Science fiction, since its inception in the latter half of the 19th Century, has been the sketchbook for many of the technological artifacts we use today. Long before we began building rockets to travel into space, the idea was dreamed up by writers like Jules Verne, who then inspired early rocket developers like Jack Parsons. Before you were ever reading articles like this on a handheld electronic device, writers like Isaac Asimov were writing about them, while cinematic artists then adapted visual forms of them in science fiction outlets like Star Trek, which then influenced the scientists and designers who created them.
What I am trying to relate is not that science is unimportant.
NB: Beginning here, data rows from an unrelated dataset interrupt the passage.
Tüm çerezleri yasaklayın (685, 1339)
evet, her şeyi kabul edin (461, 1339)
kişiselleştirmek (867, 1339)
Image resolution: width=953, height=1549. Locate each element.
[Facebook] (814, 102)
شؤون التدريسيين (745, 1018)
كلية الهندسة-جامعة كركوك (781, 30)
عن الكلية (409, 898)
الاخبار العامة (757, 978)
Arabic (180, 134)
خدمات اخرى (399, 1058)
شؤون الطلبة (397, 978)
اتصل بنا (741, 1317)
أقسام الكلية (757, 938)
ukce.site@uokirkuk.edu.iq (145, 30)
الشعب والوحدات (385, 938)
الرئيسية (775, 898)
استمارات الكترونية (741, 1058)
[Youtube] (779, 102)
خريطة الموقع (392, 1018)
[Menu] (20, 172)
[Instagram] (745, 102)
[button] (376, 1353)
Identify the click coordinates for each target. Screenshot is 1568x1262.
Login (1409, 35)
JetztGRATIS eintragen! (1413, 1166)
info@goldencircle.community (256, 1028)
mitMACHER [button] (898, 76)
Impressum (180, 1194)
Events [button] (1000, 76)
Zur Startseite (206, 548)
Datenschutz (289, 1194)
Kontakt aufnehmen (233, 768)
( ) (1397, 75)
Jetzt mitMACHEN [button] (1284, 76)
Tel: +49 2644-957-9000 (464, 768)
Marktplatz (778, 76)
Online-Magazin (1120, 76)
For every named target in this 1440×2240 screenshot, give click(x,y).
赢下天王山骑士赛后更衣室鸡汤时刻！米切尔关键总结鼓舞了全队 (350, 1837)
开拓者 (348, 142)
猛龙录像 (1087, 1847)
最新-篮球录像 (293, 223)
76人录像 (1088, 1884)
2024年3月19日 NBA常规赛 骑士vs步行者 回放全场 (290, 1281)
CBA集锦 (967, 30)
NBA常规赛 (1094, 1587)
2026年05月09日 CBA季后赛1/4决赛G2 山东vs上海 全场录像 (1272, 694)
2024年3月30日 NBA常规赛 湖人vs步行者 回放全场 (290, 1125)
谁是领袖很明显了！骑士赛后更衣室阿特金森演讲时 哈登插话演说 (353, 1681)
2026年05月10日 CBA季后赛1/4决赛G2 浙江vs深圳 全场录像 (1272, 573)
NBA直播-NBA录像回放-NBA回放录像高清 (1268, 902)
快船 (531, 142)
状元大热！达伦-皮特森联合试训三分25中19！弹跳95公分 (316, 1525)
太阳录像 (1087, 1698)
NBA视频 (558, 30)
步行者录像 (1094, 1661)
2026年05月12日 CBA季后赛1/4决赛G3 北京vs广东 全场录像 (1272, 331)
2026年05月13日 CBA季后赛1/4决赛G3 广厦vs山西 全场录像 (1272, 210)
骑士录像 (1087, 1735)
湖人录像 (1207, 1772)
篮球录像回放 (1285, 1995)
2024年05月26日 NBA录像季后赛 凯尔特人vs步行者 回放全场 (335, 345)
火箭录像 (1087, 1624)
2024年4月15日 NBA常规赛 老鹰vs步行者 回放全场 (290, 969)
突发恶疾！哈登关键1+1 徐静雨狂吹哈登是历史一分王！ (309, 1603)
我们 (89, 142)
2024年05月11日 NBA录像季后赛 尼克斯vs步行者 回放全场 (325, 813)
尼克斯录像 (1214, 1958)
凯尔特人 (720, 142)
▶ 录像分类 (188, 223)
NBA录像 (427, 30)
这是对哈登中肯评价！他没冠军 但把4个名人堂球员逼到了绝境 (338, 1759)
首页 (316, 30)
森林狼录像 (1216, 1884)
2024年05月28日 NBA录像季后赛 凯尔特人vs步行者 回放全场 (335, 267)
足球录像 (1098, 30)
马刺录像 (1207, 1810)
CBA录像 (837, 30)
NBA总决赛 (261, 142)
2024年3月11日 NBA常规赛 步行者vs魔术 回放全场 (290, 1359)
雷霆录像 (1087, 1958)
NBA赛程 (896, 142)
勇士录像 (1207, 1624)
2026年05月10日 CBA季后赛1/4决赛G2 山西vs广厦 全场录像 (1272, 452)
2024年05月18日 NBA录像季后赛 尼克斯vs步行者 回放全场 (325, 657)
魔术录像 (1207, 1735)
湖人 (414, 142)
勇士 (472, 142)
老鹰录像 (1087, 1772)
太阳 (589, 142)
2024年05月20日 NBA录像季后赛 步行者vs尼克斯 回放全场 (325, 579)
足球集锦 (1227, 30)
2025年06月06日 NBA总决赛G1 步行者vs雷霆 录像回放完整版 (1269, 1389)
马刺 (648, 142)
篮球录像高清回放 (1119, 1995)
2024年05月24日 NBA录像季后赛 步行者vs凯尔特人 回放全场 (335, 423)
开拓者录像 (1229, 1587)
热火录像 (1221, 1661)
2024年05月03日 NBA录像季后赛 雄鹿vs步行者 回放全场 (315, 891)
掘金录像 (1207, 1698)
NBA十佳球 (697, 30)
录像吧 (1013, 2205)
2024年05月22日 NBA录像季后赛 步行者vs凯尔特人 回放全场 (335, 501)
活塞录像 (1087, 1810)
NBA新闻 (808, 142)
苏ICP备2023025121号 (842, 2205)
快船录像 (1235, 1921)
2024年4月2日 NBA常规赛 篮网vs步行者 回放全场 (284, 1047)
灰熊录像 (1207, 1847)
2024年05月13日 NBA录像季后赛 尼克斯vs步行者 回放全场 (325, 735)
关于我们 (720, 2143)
I am not even trying to rank importance here, but to illustrate the interdependence between the seemingly divergent methodologies of art and science. Yet scientism has done just that. It has given undue credit to a single methodology and ranked human methods and disciplines according to it’s own singular criteria. And such a cultural force could be potentially disastrous.
The emphasis on math and science in our culture, through educational institutions and media, comes at the expense of arts and humanities. Our dogmatic insistence in the superiority of the empirical method in creating more human and environmental wealth and harmony than other methods may have a destructive cost. What would happen in a world full of scientists? Who would create the symbols and ideas that inspired their developments? Who would explore their social influence and ethical consequences? Science without art is like a lab technician without a theoretician. Science without art is like an instrument without a melody. Science without art is like conductivity without electricity.
Our ideologically embarrassing pitfall into the clutches of scientism has become a potentially destructive strain on the relationship between the interdisciplinary feedback that allows different kinds of human intelligence to work together for the greater good. It becomes critical then not just to question scientism in culture and science itself, but to restore the prestige deserved by the arts and humanities so that they might thrive. Not just because they are a part of our humanity, but because their neglect will eventually have destructive consequences for science, technology and the health of our species and it’s environment.